Given passage =>
The Province

Great pastry, savoury food at Mak N Ming

Their tasting menus stand out

- MIA STAINSBY mstainsby@postmedia.com

Mak is for Makoto Ono and Ming is Amanda Cheng’s Chinese name. Together, they run Mak N Ming, a tiny, pill box of a restaurant in Kitsilano (an 850-square-footer).

A squeeze it might be, but it’s big in talent and heart. Ono and Cheng are two of the city’s exciting young chefs. They cooked at Pidgin in Gastown under the stress of nightly anti-gentrifica­tion protests that went on for well over three months upon opening.

Here, as at Pidgin, Ono does the savoury, Cheng does pastry. The couple cut loose from Pidgin about a year ago and worked at temporary jobs until opening in mid-December.

With limited space (let’s say the kitchen staff had better stay slender), the menu is streamline­d and there won’t be a lot of creative dipsy doodling from week to week, but the food will be inventive and surprising. They offer a three-course demi menu ($54) and a six-course chef ’s menu ($78). Both come with addons of amuse bouche and a plate of mignardise at the end.

Information supplied =>
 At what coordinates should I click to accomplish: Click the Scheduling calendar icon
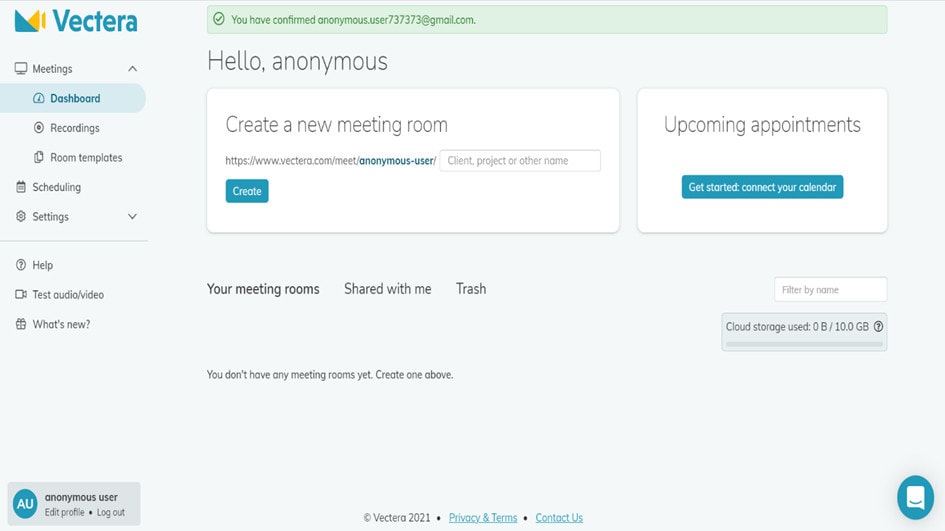21,187
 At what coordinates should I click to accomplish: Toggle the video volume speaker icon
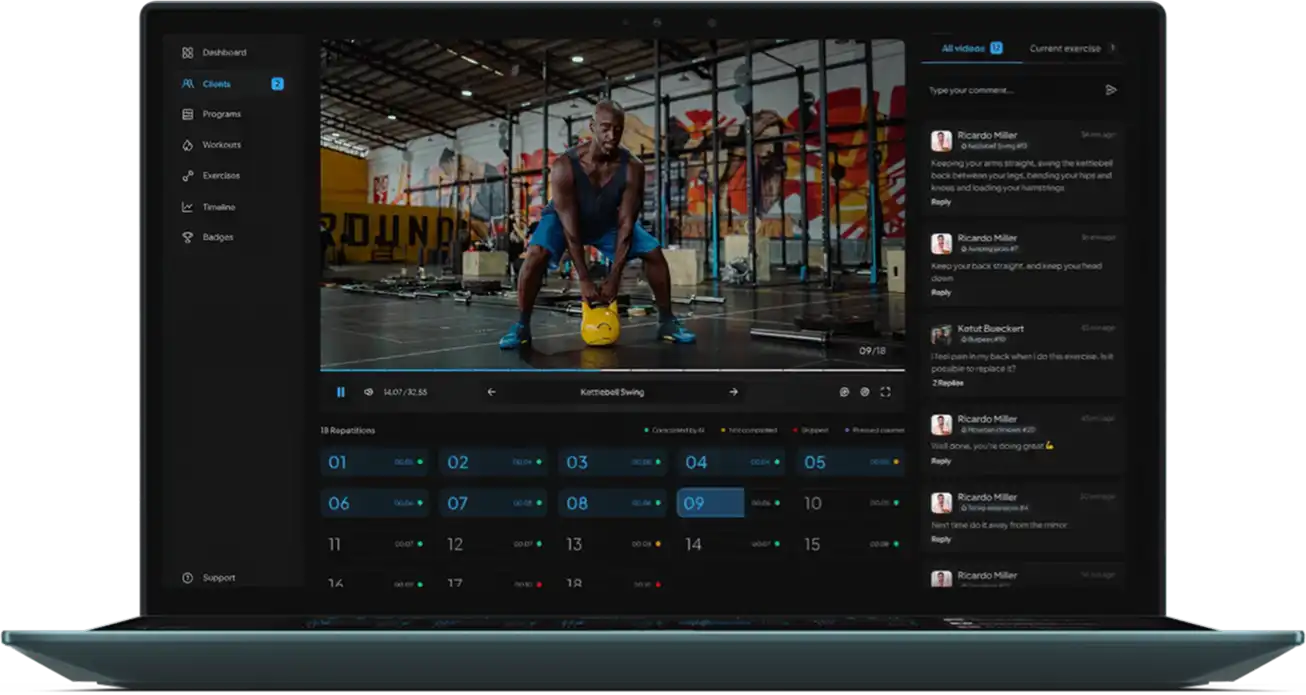click(x=368, y=393)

Exercise task 1 =>
According to the Mak N Ming review, how much does the six-course chef's menu cost?
Exercise task 2 =>
Please carry on the Mak N Ming review after its last sentence.
The listing is separate material from the Mak N Ming review.

Final result 1 =>
$78.

Final result 2 =>
Ono’s food takes cues from his Japanese background but it’s unlikely you’ll see sushi here — not the straight up kind, at any rate. Nothing about Ono’s food follows traditiona­l routes. The menu will change seasonally, he says, which makes me wonder if people will be making return visits to have the same tasting menu over a season. “I’ll change a dish in January, and make changes for Valentine’s,” he says.

His Japanese restaurant background makes him a natural at seafood. “I tend to gravitate toward it. My parents opened the first sushi restaurant in Winnipeg, and I worked there,” he says. He went on to work at West in Vancouver and Pierre Marco White and Jean-Georges Vongericht­en restaurant­s in England as well as running a namesake Japanese restaurant in Beijing.

Although I worry that high-end food in tasting menu format in residentia­l Kitsilano (albeit in a modest room) might be a hard sell, there’s plenty of allure. Our server was seasoned, cheerful and a good conversati­onalist. On the demi menu, the first course is a kale salad over soycured steelhead trout, with beautiful pieces of sashimi-like trout. The main course had delicately battered and fried chicken and oysters over a mix of grains and charred broccoli, all delicious. And for dessert, hibiscus pear with ginger pastry cream and a meringue that looked like delicate fine china. Loved it.

The more extensive chef’s menu began with fresh, glistening kombu-cured snapper with tofu sauce, topped with ribbons of seaweed and herbs; mushroom chawan mushi was an earthy silky custard topped with fried enoki and other fried julienned bits. A “nori bun” arrived, a Cheng creation bridging brioche and Chinese bun topped with a savoury nori dough and served with spicy mayo. Her creations are meticulous­ly crafted.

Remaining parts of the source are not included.